Ratita
Colegios, urbanizaciones y vías de tren son invadidos por roedores comestibles que quieren dejar de ser muslo, espectacular animal de chistera o mascota
A la caída de la tarde, en Nueva York, por las sendas de Washington Square, una, dos, tres, hasta seis ratas siguen los pasos de los transeúntes. Se oyen sonidos de patitas que remueven las hojas secas. No son ardillas de Central Park que van a todas partes en pareja. Son ratas de Washington Square que roban el protagonismo literario a Catherine Sloper, la heredera de la novela de Henry James. Las ratas coreográficas rajan profesionalmente las bolsas de basura. Han ensayado pasos de baile viendo películas de Disney —si ven dos veces más La Cenicienta, aprenderán corte y confección—, comen restos de pizza y beben dedalitos de café con seis cucharadas de azúcar mientras siguen con rítmica cabeza roedora las melodías de Queen, Lady Gaga o Michael Jackson. Las ratas —pelaje perla, cola elegante— tomaron la ciudad durante la pandemia y, a lo largo de la Quinta Avenida, se dirigen hacia la Trump Tower, casi enfrente del hotel Península, corazón de Gotham, donde anidarán en el arbolado que adorna la fachada del edificio zigurat. Trump tiene conciencia de imperio. Menos ostentosamente, Biden también. Por obras, la fachada de Tiffany’s está cubierta por un cartelón de Beyoncé. Las ratas no se esconden en el subsuelo ni debajo de los carritos de hot dog. Les hacen “¡buh!” a las mascotas de Park Avenue exultantes de felicidad en los terrarios reservados a sus juegos. Las ratas no son underground; el underground neoyorquino se exhibe en las paredes de los museos como si ya no existiesen hombres que asoman la cabeza por una alcantarilla de Harlem. Gordon Parks tomó esa fotografía en 1962. Hombre emergente. Las ratas —ateas— tampoco asisten al servicio religioso, pero en iglesias metodistas ondean banderines del Black Lives Matter. Las ratas viajan en metro: con su tamaño de perro corren por los andenes para llegar a Wall Street. En Manhattan hay personas sin techo. Como en casi todas partes. Las ratas les dan calor. En una película de boxeadores fracasados, llaman “ratitas” a las chicas monas que se acercan a los hombres de éxito. De las conejitas qué vamos a decir. Hoy conejas y ratonas podrían sabotear el cableado eléctrico y mordisquear mangueras de gasolina. Las ratas de Manhattan han aprendido lo que significa tener el control de una ciudad. Son ratas urbanitas, no camperas —para eso están las gallinas—. Imperiales. Exportan costumbres. Diseñan sus propias franquicias: un remiendo de pizza ya no basta.

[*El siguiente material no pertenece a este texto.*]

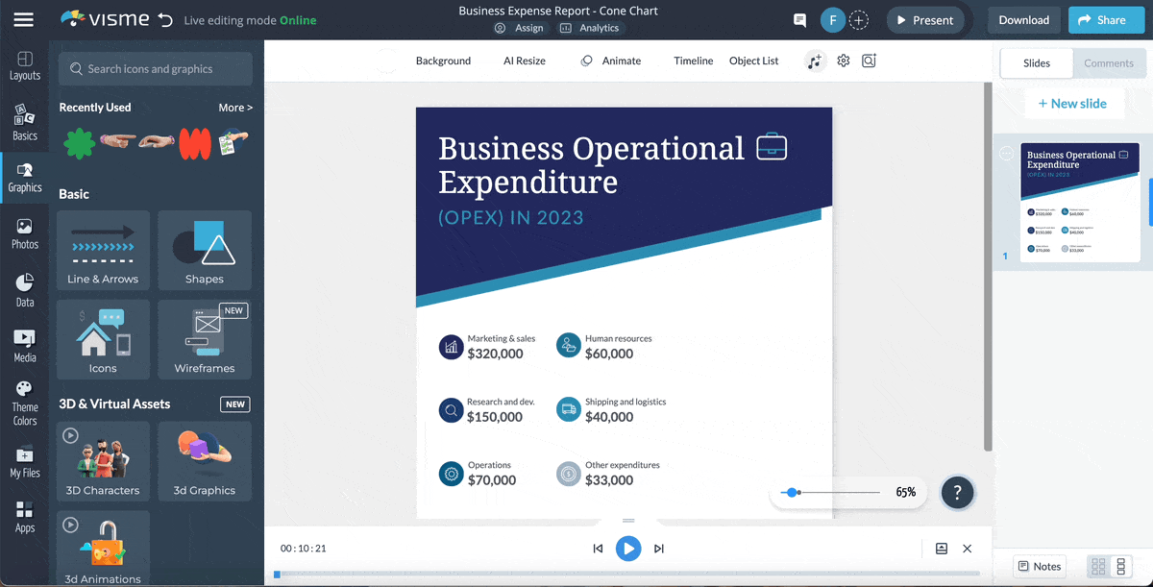Open the Photos sidebar panel

(x=25, y=233)
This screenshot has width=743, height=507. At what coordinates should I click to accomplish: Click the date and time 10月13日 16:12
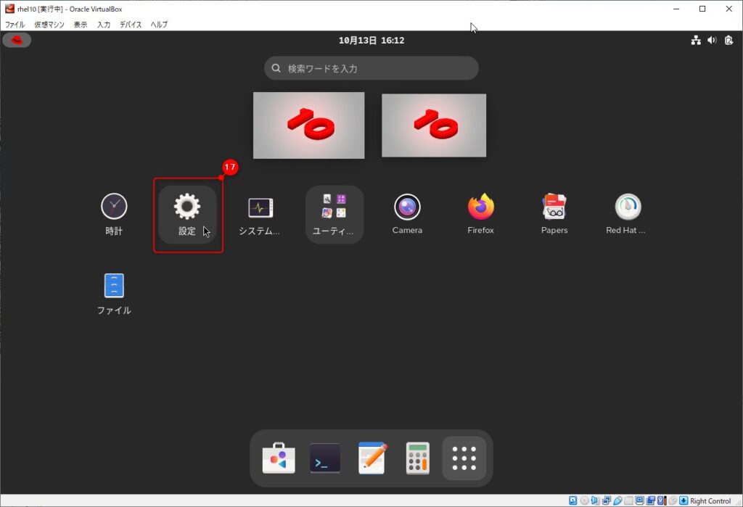click(372, 41)
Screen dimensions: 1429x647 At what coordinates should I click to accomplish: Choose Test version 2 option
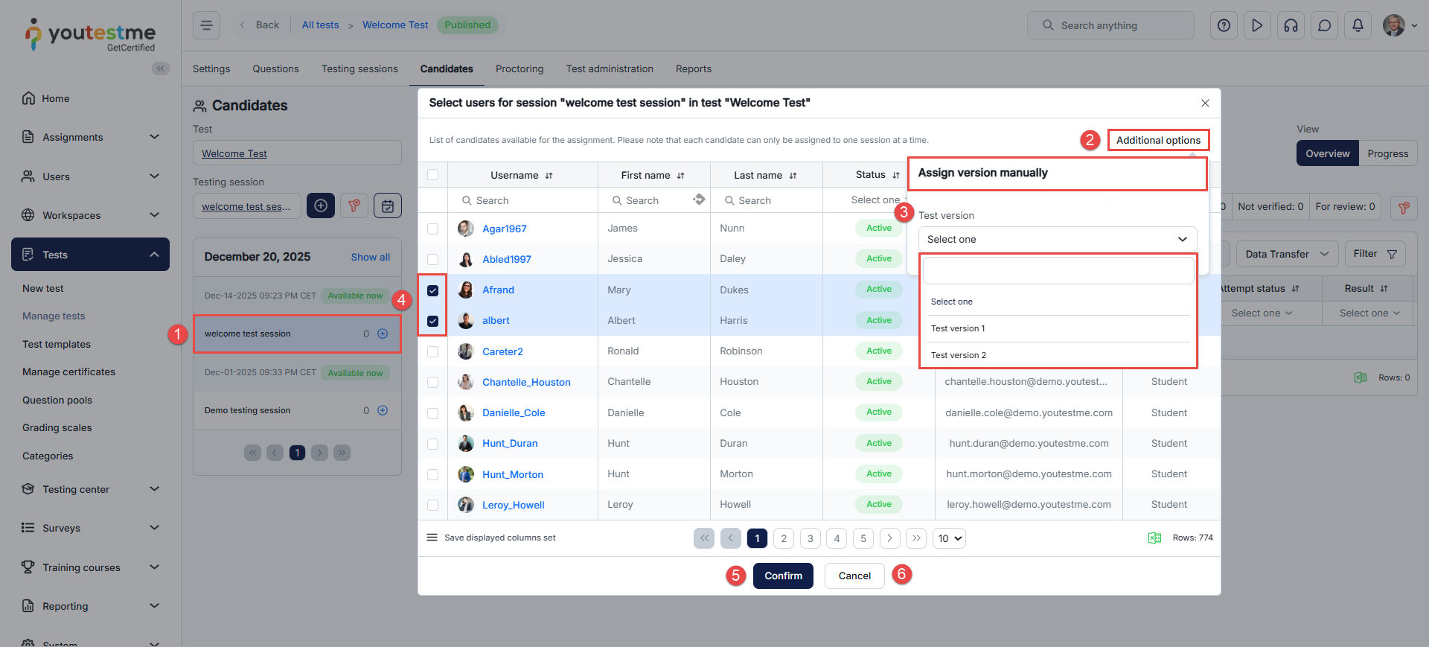959,355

En Madrid los conejos han tomado Carabanchel Alto. Colegios, urbanizaciones y vías de tren son invadidos por roedores comestibles que quieren dejar de ser muslo, espectacular animal de chistera o mascota de niñas que los abandonan después de cortarles la respiración. Están hartos de posar para los dibujos animados: “¿Qué hay de nuevo, viejo?”. Aún no entendemos la estrategia de los conejos ni hemos evaluado su sentido del ritmo, pero los conejos de Carabanchel Alto hablan por teléfono con las ratas bailarinas de Washington Square que son su inspiración. Hay quien dice: “Ojalá, las ratas…” Pero el peligro acecha: debemos evitar que lean Los pájaros de Daphne du Maurier o La rata más valiente de Venecia de Patricia Highsmith; se comuniquen con las orcas que atacan embarcaciones de recreo; e impriman camisetas con la efigie de la morsa Freya asesinada, preventivamente, en el bote de Frederik Walsoe, agente inmobiliario de 46 años.